Agoraphobia has been a common phenomenon that has been identified to be associated with a number of large squares. That coupled with the increasingly large amount of traffic that has been funneled through these squares since their inception leads to the public feeling somewhat disconnected from such squares and spaces. Additionally, squares in many major cities have prominent histories, cultures, or events associated with them. A number of these squares, however, have over the years transformed into large stretches of asphalt allowing people to simply gather or pass through sans any engagement. Public spaces that speak to the people about their culture or history or something that people can personally engage with have indubitably seen more interaction.
Architecture and the Fine Arts have had several intersections in the past, with each discipline mutually benefitting from the other. In the modern age of parametric modelling, material innovation, malleability, and newfound technologies of production, the intersection is broader than ever, particularly in the case of Architecture. Several buildings, habitable or otherwise, have sculptural qualities infused in their form and have led to striking interventions that find common ground with each of these disciplines. Eschewing the ordinary, these interventions have proven to be fertile ground for architects to flex their creativity and bring some interesting colours and proportions to their settings. Can Architecture and Sculpture somehow combine to create something iconic, something that enlivens these public squares?
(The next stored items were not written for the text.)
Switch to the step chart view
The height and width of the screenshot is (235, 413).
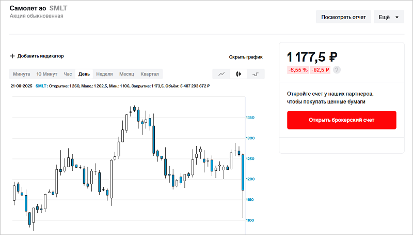click(255, 74)
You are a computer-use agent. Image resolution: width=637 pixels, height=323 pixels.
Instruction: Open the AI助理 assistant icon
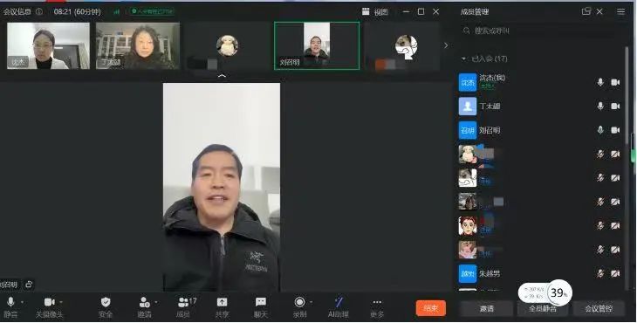coord(338,302)
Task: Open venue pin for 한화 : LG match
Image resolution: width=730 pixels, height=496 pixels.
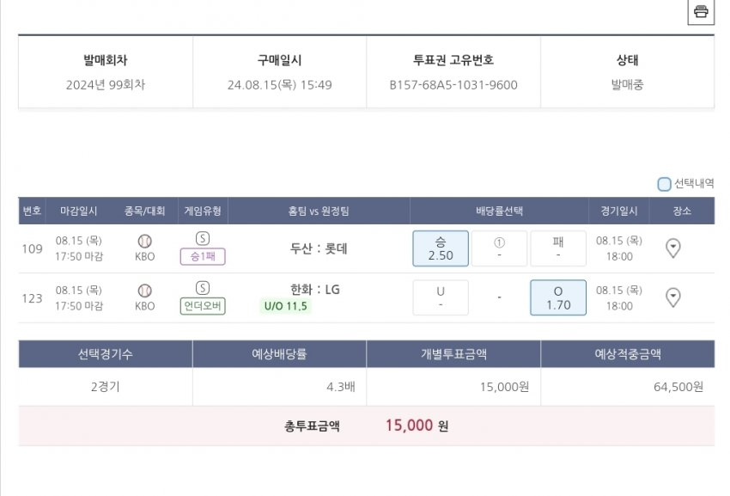Action: pos(674,297)
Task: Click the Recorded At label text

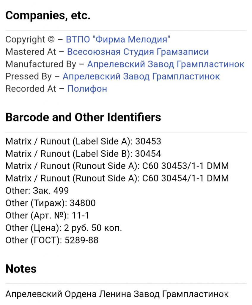Action: click(x=31, y=89)
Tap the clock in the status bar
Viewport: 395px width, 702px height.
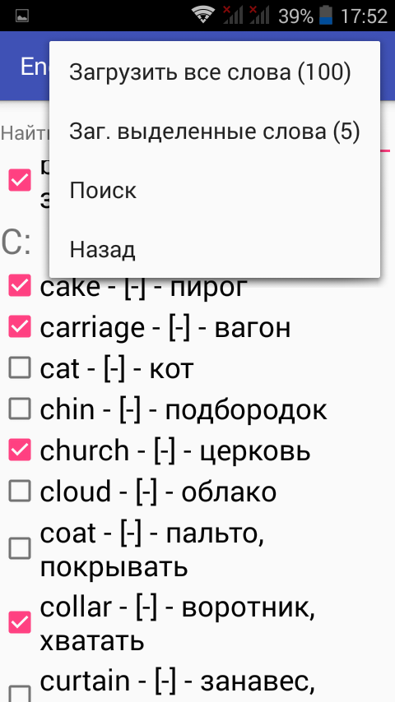(364, 16)
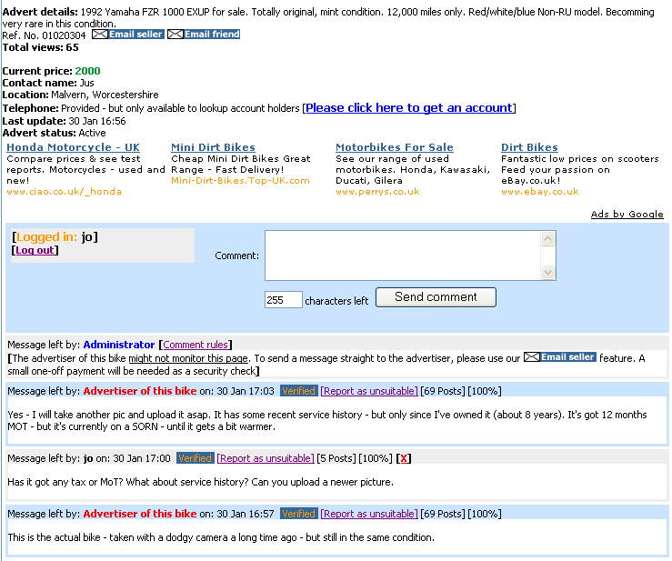Delete jo's comment with red X
Viewport: 672px width, 561px height.
pos(405,458)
The challenge is to design an Architectural Sculpture with an intention to enliven a public square in the city of Paris. The intent of the intervention would be to combine the functional qualities of architecture with the artful qualities of a sculpture. The final outcome is to be a built form that can act as an activator of the identified urban square in Paris: the Place de la Concorde. The designed structure may not be fit for habitation on a prolonged basis for people, but it should be able to house them, in an attempt to let them experience its sculptural qualities, as if magnified to the size of an actual building.